* **What you should do**
Out of the lines below, please list those that hold the string "title".

- - - -

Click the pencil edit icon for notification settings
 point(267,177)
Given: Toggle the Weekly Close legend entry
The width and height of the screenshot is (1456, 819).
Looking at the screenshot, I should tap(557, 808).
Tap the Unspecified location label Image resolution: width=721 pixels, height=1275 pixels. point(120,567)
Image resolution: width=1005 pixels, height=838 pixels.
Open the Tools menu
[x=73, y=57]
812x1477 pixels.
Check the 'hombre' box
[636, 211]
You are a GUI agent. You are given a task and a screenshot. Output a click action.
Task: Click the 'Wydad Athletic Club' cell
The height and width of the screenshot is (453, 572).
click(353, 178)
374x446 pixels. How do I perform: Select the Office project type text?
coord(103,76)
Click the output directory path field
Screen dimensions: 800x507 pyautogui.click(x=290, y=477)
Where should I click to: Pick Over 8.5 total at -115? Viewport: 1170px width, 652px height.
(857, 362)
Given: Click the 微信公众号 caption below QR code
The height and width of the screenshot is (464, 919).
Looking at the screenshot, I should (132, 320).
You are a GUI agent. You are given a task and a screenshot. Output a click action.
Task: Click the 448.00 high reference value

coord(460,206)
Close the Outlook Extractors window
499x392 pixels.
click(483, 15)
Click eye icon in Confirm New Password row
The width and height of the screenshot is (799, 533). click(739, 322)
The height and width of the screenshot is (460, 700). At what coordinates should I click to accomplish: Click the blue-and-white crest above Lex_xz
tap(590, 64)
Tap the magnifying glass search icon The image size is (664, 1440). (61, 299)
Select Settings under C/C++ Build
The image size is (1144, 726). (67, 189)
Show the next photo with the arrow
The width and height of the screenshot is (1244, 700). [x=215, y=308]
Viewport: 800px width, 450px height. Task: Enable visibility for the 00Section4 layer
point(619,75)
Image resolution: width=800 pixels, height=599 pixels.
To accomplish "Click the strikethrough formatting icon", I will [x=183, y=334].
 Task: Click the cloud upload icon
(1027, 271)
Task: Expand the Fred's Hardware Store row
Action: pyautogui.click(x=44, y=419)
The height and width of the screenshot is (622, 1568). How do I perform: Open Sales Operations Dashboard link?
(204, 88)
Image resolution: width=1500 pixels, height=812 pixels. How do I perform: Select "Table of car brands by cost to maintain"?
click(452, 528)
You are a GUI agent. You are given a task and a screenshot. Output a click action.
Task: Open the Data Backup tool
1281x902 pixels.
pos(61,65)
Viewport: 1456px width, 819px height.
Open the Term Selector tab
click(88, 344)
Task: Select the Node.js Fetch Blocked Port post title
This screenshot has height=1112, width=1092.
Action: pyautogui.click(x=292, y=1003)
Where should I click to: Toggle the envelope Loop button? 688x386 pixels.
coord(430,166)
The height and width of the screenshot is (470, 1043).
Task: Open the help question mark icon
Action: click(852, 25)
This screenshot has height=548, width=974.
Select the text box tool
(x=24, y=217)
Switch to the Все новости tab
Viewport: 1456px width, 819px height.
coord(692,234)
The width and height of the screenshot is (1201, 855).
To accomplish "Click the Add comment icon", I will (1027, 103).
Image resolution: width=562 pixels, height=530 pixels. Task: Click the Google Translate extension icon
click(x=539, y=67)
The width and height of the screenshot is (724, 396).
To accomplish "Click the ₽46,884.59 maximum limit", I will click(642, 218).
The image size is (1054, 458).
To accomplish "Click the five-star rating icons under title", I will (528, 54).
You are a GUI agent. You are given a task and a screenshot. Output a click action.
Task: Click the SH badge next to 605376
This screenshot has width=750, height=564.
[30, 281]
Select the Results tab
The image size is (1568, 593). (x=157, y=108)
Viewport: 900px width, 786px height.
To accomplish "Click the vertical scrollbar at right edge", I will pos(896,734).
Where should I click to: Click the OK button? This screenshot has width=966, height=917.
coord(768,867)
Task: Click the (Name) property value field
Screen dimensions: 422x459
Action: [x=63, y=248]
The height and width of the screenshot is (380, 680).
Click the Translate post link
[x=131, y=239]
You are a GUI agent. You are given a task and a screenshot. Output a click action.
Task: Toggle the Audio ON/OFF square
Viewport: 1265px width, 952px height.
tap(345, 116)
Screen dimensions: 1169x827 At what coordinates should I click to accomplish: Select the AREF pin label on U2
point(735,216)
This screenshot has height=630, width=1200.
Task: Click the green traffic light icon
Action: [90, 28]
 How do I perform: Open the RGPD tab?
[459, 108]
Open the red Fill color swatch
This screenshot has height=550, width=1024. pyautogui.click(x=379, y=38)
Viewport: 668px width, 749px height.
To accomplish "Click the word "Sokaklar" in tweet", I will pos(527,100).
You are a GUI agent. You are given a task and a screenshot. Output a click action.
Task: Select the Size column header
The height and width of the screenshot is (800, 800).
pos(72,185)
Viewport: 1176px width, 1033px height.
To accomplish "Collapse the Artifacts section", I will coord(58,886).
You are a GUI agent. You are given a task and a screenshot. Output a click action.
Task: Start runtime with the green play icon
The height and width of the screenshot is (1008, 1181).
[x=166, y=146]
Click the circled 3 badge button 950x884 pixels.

- - - -

* **Response**
Task: Select the Node.js Fetch Blocked Port post title
To accomplish "Click the five-star rating icons under title", I will (528, 54).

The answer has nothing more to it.